Description of the task –
Reproduce the lines starting at the line that contains "You are a computer-use" and ending at the line that contains "click(x=343, y=112)", requests included, and shift every coordinate in the answers by adding -26 to it. Leave the pictures out.

========================

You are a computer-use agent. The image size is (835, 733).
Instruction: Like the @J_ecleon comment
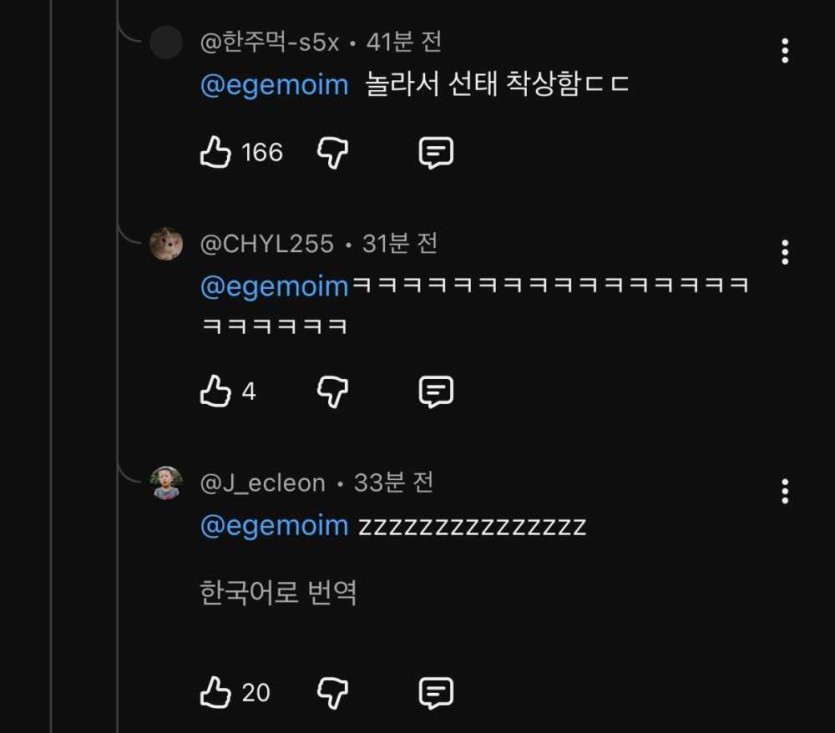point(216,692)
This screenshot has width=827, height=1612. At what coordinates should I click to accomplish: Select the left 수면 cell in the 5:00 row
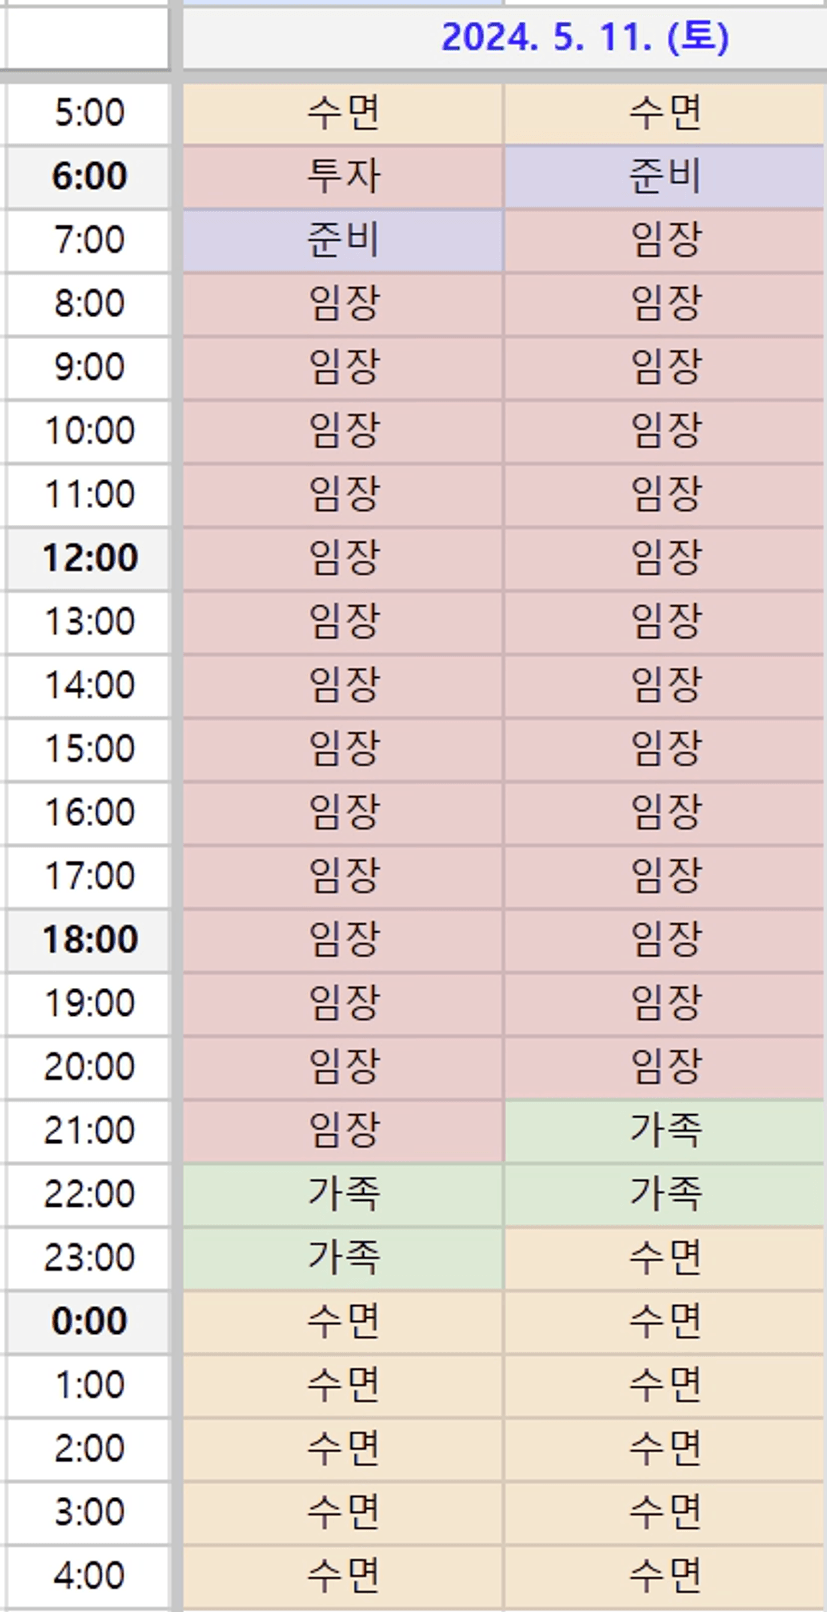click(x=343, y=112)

========================

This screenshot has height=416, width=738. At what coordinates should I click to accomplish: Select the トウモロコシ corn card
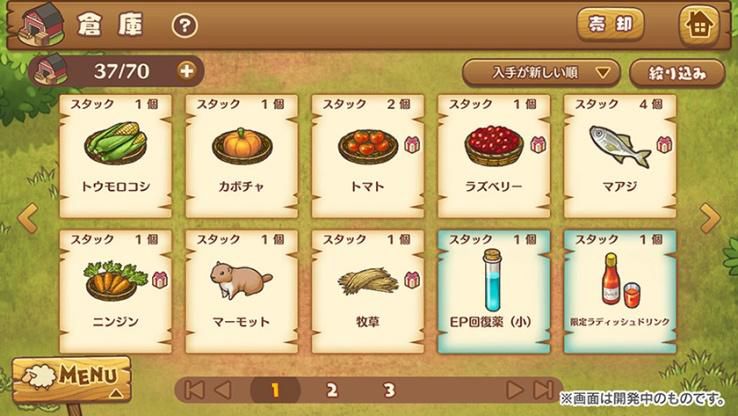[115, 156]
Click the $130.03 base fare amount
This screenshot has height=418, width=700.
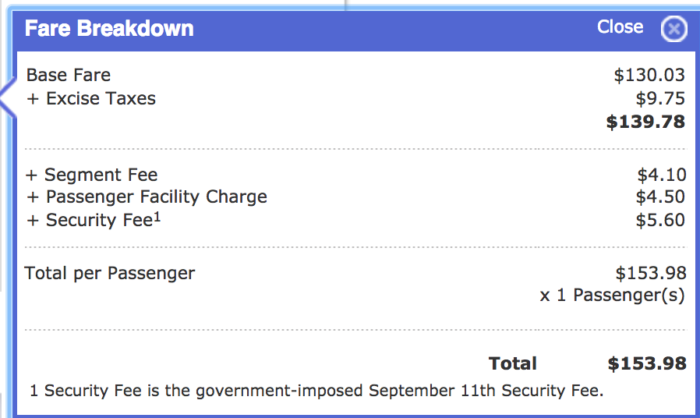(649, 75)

========================

Correct response –
You are a computer-use agent. The image size is (835, 733).
Instruction: Like the @J_ecleon comment
point(190,666)
This screenshot has width=827, height=1612. At what coordinates should I click to accomplish: Select the left 수면 cell in the 5:00 row
click(x=317, y=86)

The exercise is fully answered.